Michelle: “While you’re in Europe, get stoned.”

Me: “Pardon?”

Michelle: “Smoke, and fuck, and do whatever the hell you wanna do! It’s Europe!”

Me: “I. Um? I just…”

Michelle: You’re trying to tell me a pretty black man with beautiful dreadlocks isn’t going to get fucked up and have sex with European women? Come on, I know how you work.”

 

There are so few things that could render me speechless, but this was one. Shortly after this exchange, her husband escorted her from the bar, to their vehicle and wished me the best. I’m pretty sure the next time I sit at that bar, there will be a total lack of shock and awe, but hell, one must take these experiences as they come.

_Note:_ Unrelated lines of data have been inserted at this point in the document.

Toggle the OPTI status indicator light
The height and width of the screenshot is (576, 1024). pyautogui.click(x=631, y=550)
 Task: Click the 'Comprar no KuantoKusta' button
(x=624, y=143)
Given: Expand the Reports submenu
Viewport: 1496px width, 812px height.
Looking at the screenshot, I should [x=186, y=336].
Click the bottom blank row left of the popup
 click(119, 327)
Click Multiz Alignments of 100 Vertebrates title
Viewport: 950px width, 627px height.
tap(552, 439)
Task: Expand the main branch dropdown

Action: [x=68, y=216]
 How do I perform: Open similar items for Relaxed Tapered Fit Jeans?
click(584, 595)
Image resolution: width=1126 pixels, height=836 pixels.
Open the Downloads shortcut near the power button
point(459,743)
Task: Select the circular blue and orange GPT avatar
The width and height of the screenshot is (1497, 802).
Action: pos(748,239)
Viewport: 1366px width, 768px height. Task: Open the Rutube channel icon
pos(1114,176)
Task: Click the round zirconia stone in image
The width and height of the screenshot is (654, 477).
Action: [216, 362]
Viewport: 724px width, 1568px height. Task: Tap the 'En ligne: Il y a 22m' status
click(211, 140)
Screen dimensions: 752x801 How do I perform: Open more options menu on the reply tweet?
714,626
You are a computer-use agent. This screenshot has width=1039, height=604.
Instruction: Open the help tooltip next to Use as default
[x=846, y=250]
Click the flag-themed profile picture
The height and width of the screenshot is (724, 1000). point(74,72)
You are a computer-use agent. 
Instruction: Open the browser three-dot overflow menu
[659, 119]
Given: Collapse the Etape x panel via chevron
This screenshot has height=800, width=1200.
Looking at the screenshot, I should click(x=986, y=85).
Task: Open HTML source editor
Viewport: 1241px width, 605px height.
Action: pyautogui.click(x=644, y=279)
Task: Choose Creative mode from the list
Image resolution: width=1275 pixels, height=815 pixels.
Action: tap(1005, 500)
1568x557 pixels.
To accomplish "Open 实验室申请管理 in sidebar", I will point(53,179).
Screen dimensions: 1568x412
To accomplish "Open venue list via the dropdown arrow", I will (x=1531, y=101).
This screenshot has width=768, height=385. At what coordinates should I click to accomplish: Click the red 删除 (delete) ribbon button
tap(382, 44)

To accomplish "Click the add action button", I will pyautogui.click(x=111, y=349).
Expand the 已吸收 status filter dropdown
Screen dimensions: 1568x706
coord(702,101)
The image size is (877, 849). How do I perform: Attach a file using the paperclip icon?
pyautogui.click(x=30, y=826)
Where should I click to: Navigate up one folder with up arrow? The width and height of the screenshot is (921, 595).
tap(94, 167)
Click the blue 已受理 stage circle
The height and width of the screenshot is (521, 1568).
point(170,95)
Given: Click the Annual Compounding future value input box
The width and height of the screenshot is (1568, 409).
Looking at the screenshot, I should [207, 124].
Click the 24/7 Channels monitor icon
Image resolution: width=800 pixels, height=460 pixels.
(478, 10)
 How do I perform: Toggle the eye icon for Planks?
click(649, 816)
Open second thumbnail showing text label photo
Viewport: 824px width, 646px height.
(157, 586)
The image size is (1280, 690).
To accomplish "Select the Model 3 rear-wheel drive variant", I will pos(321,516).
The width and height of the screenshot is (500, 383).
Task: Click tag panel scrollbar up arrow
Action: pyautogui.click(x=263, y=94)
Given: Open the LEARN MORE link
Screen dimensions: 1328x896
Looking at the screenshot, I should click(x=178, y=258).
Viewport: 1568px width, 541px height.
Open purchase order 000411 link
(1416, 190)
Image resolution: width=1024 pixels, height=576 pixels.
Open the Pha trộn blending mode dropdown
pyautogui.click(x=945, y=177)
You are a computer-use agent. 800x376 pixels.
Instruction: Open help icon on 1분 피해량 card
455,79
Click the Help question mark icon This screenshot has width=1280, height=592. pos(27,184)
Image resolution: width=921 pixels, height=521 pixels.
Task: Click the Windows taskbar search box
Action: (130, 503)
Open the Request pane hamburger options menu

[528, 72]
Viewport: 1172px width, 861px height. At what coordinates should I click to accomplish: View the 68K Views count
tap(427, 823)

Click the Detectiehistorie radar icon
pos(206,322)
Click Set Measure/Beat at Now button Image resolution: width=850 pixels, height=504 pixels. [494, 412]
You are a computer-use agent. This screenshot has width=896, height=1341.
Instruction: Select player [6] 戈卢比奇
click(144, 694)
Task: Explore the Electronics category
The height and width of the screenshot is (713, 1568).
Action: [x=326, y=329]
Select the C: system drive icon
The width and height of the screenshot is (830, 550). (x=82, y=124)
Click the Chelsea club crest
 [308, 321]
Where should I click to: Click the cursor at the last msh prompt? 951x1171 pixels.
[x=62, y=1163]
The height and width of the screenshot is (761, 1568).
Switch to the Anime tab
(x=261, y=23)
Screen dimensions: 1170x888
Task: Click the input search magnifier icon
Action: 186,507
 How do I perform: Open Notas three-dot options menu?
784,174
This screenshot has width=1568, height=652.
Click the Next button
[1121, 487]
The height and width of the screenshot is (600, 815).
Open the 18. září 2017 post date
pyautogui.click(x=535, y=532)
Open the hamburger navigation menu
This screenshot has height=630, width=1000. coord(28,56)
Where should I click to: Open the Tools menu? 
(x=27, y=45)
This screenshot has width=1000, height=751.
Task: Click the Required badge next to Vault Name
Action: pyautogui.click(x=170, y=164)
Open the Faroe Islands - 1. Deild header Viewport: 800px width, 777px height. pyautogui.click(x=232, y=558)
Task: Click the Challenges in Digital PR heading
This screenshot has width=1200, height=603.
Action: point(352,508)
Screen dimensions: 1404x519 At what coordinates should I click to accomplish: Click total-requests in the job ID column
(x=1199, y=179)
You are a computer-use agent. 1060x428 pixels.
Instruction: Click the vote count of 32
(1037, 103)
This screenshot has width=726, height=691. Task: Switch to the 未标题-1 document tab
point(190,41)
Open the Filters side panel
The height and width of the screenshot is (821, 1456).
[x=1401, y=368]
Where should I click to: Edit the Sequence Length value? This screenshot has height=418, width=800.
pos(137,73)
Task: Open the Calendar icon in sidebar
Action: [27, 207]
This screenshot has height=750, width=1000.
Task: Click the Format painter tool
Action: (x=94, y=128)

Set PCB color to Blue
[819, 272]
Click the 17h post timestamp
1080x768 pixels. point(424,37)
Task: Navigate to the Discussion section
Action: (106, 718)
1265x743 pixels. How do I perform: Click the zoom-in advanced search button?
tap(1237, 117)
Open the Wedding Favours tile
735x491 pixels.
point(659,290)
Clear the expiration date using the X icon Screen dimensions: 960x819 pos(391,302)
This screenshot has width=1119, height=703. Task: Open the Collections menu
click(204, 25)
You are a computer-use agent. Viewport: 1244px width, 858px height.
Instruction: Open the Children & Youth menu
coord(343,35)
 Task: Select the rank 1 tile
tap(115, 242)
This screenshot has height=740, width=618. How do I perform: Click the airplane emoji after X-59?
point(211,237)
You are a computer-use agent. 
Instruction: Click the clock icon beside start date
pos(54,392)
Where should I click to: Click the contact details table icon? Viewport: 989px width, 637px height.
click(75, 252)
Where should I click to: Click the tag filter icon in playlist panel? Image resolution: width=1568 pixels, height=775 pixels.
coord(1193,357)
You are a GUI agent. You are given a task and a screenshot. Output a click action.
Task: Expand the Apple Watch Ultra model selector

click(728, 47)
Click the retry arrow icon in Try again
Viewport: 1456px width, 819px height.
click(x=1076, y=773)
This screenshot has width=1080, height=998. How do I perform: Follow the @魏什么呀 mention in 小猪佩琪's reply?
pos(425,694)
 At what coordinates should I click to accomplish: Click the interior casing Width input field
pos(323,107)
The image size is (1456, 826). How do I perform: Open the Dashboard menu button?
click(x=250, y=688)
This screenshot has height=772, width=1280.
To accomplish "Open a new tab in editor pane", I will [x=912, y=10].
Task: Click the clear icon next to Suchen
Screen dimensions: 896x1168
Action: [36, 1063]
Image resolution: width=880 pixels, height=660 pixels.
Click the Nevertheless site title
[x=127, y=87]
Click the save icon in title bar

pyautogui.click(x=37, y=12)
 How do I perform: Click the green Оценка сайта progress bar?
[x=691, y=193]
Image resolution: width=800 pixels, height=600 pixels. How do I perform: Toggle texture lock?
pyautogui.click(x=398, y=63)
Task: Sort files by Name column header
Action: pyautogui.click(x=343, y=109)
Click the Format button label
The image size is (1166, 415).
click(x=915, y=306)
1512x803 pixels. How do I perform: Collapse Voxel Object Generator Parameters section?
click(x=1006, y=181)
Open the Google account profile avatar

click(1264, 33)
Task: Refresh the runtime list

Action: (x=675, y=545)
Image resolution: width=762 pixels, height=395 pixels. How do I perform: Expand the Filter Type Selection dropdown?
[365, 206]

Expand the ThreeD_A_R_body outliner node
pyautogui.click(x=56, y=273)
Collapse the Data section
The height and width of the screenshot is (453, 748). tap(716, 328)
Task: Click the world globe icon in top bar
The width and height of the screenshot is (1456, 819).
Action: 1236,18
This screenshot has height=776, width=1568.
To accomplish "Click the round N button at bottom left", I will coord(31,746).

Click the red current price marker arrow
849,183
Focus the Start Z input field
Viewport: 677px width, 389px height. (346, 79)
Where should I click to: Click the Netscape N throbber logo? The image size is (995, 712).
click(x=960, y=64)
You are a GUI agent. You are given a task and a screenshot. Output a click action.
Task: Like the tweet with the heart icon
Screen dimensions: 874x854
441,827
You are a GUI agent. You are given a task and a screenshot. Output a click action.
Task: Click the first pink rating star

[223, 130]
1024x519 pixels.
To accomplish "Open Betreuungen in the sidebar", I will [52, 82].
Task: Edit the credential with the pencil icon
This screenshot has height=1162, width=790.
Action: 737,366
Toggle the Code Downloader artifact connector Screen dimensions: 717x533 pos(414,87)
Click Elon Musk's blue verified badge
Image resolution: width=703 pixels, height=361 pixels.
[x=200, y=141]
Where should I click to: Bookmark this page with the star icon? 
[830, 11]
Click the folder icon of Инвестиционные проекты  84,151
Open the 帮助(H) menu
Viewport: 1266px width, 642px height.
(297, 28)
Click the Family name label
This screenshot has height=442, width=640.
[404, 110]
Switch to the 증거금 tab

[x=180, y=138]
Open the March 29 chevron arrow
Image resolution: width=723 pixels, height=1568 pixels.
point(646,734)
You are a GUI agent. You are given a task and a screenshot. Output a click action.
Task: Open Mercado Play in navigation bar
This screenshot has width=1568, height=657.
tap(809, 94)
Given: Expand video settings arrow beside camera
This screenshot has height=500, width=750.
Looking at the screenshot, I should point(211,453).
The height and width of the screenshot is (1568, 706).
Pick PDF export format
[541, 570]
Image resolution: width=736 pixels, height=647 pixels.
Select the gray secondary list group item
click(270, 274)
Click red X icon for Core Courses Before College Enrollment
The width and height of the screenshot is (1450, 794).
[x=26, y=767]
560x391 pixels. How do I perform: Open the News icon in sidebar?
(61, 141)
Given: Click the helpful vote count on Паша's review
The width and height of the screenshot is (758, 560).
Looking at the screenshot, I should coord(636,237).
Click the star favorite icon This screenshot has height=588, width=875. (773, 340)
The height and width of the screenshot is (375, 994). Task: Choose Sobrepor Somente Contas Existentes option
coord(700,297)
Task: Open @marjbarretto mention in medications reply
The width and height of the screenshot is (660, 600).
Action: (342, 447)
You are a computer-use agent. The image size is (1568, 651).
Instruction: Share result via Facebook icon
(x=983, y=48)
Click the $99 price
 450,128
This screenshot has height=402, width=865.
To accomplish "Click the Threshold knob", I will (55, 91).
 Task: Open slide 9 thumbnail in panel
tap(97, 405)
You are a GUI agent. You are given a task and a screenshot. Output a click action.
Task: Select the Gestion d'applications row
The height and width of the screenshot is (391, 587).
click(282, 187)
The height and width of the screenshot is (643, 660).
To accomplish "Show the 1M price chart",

The next night, I decided to take my father to a baseball game. I had a French final in the morning, but still had time to buy tickets and relax for a good bit of the day. A few days prior to that, I had picked up some mushrooms, but had no idea when I would ever have the time to eat them, so I gave half to someone, and let the other half hang out on my floor. Coming home after my exam, I just wanted to relax for a little bit, maybe play some video games, maybe even take a nap. Of course none of those things happened. It was about 3 when I decided that I was just going to do it. I was going to eat these boomers, and see where my day took me. My dad showed up to my place about an hour later, and I still was feeling pretty normal.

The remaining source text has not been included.